• Arbeitsauftrag 1:
Beantworte die folgenden Fragen zum Reisebericht über die Skitage in Hakuba.
(a) Bis wohin fuhren die Reisenden bei der ersten Abfahrt im Bachbett?
(b) Was ist laut dem Bericht nötig, um das Skigebiet Happo One zu Fuß nach oben zu verlassen?
(c) Mit welchem Verkehrsmittel ging es am Ende zurück nach Tokyo?
• Arbeitsauftrag 2:
Zitiere aus dem Reisebericht über die Skitage in Hakuba wörtlich den Abschnitt, der bei den Worten „Die Abfahrt war“ beginnt. Höre nach den Worten „verlässt (Antrag nötig).“ auf.

• Dokumenttext:
##########
Die Abfahrt war unglaublich. Ein Schnee – ein Pulver – Japow! Wir hielten uns in etwa an die Aufstiegsspur, fuhren aber unten nicht den Cat Track, sondern im Bachbett bis zur Gondelbergstation. Nach der Abfahrt ging es natürlich erstmal zu Jacky’s!
Tag 10
Nachdem es schon am Vortag wettertechnisch wieder schlecht geworden war, ging es zurück ins Skigebiet – diesmal (endlich) Happo One. Alle Lifte waren geöffnet und wir konnten die vielen Pisten ausprobieren. Tiefschnee findet man hier allerdings nur, wenn man zu Fuß das Skigebiet nach oben verlässt (Antrag nötig).
Tag 11
An unserem letzten Tag wollten wir bei gutem Wetter noch einmal unser Glück in Hakuba 47/Goryu versuchen. Um sicher zu gehen, fuhren wir diesmal direkt nach Goryu, was uns außerdem eine entspannte Fahrt brachte, da die Meisten den Bus nach Hakuba 47 nehmen. Dank offener Lifte und Pisten war das Skigebiet deutlich spannender als beim ersten Mal. Insgesamt ein guter Tag, auch wenn wir uns die Abfahrt nach links aus dem Skigebiet nicht trauten, da wir nicht wissen wo man am Ende landet und wie man wieder zurück kommt.
Die Rückfahrt
Am nächsten Tag ging es dann per Bus wieder zurück nach Tokyo. Kaum hatten wir Hakuba verlassen hatte es wieder deutliche Plusgrade und keinen Krümel Schnee, dafür endlich wieder Sonne!
##########
• Bereitgestelltes Material:
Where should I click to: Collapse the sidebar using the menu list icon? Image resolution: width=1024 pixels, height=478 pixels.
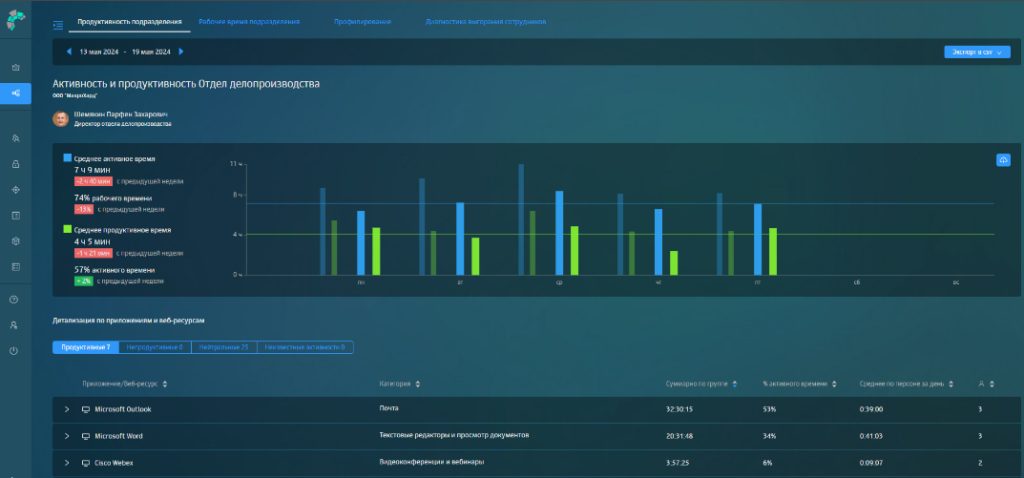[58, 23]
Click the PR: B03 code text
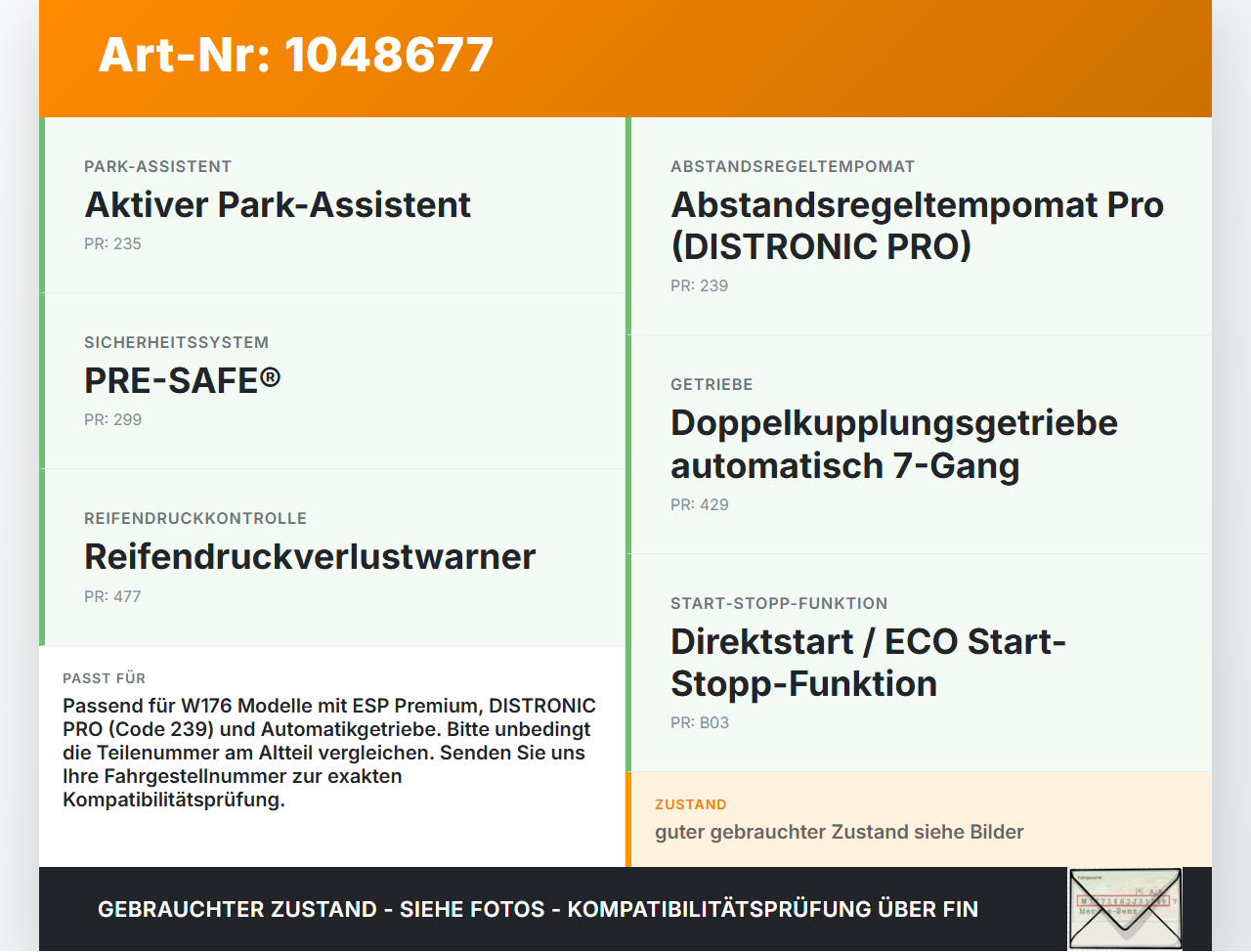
##########
• Ergebnis 1:
(a) Bis zur Gondelbergstation.
(b) Ein Antrag.
(c) Mit dem Bus.

• Ergebnis 2:
Die Abfahrt war unglaublich. Ein Schnee – ein Pulver – Japow! Wir hielten uns in etwa an die Aufstiegsspur, fuhren aber unten nicht den Cat Track, sondern im Bachbett bis zur Gondelbergstation. Nach der Abfahrt ging es natürlich erstmal zu Jacky’s!
Tag 10
Nachdem es schon am Vortag wettertechnisch wieder schlecht geworden war, ging es zurück ins Skigebiet – diesmal (endlich) Happo One. Alle Lifte waren geöffnet und wir konnten die vielen Pisten ausprobieren. Tiefschnee findet man hier allerdings nur, wenn man zu Fuß das Skigebiet nach oben verlässt (Antrag nötig).